Competition with Buddhism

After the introduction of Buddhism to Tibet during the 7th century, there was often fierce competition between the two traditions, especially during the reign of Langdarma. Over time, Bon has been losing influence and has been marginalized by the Tibetan political elite.

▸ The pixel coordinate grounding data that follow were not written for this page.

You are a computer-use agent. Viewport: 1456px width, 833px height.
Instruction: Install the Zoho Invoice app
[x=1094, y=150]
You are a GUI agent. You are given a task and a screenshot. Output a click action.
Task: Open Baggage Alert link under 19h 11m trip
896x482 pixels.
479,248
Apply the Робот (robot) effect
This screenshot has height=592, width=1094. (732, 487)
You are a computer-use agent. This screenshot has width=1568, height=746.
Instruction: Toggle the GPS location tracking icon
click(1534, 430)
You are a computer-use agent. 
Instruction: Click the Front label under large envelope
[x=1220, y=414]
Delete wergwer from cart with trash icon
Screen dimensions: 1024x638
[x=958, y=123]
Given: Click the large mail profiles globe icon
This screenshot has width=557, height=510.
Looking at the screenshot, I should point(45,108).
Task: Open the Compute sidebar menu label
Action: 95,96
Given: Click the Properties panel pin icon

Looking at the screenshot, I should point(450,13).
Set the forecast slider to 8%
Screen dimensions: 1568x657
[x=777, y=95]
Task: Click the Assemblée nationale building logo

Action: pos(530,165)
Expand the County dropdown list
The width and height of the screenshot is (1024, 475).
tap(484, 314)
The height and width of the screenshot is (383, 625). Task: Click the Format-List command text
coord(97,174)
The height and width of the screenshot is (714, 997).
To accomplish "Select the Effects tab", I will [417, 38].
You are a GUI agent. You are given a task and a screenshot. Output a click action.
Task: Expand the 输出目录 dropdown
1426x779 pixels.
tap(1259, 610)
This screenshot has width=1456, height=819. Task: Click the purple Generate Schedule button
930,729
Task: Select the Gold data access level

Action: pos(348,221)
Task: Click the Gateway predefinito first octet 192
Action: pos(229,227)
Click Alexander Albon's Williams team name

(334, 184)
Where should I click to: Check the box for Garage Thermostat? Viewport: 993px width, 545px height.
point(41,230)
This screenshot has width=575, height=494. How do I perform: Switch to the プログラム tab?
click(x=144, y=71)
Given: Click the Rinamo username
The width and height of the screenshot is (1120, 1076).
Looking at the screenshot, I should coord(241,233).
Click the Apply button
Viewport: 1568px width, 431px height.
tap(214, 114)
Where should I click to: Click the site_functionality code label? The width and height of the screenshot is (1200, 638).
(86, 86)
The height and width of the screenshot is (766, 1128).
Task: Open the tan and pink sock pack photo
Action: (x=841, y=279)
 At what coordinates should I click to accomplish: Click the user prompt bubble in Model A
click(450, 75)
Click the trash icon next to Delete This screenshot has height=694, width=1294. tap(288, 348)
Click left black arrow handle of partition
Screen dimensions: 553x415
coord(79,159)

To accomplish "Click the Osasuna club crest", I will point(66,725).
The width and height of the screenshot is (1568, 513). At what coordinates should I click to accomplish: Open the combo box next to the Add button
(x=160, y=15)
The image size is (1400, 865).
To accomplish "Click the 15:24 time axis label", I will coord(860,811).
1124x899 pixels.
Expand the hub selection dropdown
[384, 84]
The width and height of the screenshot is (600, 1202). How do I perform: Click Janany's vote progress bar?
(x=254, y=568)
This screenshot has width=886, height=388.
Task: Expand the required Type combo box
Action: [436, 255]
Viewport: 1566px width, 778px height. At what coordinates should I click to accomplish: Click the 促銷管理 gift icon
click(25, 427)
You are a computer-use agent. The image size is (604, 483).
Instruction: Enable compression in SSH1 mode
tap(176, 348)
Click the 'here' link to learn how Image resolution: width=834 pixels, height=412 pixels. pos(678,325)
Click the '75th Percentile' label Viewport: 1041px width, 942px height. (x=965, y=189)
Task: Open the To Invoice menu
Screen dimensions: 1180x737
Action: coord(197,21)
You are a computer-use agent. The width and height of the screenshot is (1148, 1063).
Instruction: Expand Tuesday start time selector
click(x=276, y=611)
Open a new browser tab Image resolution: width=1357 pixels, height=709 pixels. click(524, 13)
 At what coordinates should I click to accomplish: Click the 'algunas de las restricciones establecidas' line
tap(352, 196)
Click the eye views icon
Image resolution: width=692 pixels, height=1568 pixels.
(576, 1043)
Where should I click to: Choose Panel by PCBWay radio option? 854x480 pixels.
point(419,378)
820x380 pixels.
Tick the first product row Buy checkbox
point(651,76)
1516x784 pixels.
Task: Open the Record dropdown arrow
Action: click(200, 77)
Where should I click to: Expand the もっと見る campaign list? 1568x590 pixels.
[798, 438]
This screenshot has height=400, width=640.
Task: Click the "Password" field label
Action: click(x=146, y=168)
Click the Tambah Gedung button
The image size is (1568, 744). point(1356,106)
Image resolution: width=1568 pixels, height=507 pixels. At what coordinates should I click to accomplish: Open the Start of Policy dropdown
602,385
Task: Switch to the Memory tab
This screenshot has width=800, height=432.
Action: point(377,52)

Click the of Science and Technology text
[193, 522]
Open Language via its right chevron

"A Cavern of Treasures" (mdzod phug)

"A Cavern of Treasures" (Tibetan: མཛོད་ཕུག, Wylie: mdzod phug ) is a Bonpo terma uncovered by 'Shenchen Luga' (Tibetan: གཤེན་ཆེན་ཀླུ་དགའ, Wylie: gshen chen klu dga' ) in the early 11th century.[9] Martin[10] identifies the importance of this scripture for studies of the Zhang-Zhung language:

For students of Tibetan culture in general, the mDzod phug is one of the most intriguing of all Bon scriptures, since it is the only lengthy bilingual work in Zhang-zhung and Tibetan. (Some of the shorter but still significant sources for Zhang-zhung are signalled in Orofino 1990.)[11]

18th century

The Dzungars invaded Tibet in 1717 and deposed and killed a pretender to the position of Dalai Lama who had been promoted by Lhabzang, the titular King of Tibet. This met with widespread approval. However, they soon began to loot the holy places of Lhasa which brought a swift response from Emperor Kangxi in 1718, but his military expedition was annihilated by the Dzungars not far from Lhasa.[12][13]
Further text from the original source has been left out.